After the war with the State of Mi, King Gong continued overseeing transactions for Qiu Wei. The first can be seen with the Wu Si Wei ding (五祀衛鼎), produced in his fifth year, which details a land-for-luxury transaction being made, specifically regarding agricultural fields. Another ding, this time the Jiunian Wei ding (九年衛鼎), also detailing Qiu Wei, records that during his ninth year, King Gong oversaw a complicated transaction in which an elaborate chariot with leather fittings was exchanged for a forest, and other gifts were also exchanged after the deal was made. Because the concern in this deal was about li (里), it has been argued that this may refer to residential areas. The Bamboo Annals also record that in the same year, King Gong sent an internal scribe, named Liang, to confer an order upon Earl Mao of Qian (毛伯遷).

During his 15th year, after building a new palace, King Gong met a scribe named Zhao Cao (趞曹) during a royal archery ritual at Shelu (射盧). Zhao Cao dared to respond to the king during this ritual, and was able to produce what is now called the Shiwunian Zhao Cao ding (十五年趞曹鼎) to symbolise their everlasting friendship.
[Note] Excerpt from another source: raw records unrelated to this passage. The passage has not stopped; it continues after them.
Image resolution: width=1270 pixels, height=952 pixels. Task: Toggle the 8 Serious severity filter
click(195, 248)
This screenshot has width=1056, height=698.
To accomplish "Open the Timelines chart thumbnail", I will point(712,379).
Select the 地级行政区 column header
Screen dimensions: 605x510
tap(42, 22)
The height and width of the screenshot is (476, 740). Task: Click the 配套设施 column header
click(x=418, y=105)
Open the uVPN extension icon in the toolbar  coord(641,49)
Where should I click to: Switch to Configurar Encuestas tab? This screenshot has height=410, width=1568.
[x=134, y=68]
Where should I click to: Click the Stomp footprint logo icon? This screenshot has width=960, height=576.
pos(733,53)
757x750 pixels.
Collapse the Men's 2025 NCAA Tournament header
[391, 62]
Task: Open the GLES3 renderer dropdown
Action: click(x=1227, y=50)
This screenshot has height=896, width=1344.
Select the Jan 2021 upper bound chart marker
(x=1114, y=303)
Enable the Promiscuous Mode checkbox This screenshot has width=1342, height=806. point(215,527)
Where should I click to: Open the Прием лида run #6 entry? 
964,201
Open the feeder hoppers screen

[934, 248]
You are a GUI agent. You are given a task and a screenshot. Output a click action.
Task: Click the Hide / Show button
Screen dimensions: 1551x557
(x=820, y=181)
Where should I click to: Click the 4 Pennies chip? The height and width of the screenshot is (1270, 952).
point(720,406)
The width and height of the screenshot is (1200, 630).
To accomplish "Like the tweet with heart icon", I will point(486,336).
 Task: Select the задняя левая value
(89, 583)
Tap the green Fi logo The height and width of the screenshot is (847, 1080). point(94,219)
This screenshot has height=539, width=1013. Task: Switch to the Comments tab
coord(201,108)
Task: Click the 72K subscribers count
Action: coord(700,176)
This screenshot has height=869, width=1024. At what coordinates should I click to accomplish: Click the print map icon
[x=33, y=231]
In his 16th year, King Gong met with an individual named Shi Shan (士山), who entered the gate of the palace courtyard. The king ordered a scribe named Yin (尹) to read out an order to them. This order was to install a newly-enfeoffed Marquis of Zhong (仲), and stabilise the states of Ruo (鄀) and the Jingfang (荊方). The ruler of Ruo treated Shi Shan as a guest and rewarded them with cowry money and metals. Shi Shan then cast a pan (士山盘) to remember the event.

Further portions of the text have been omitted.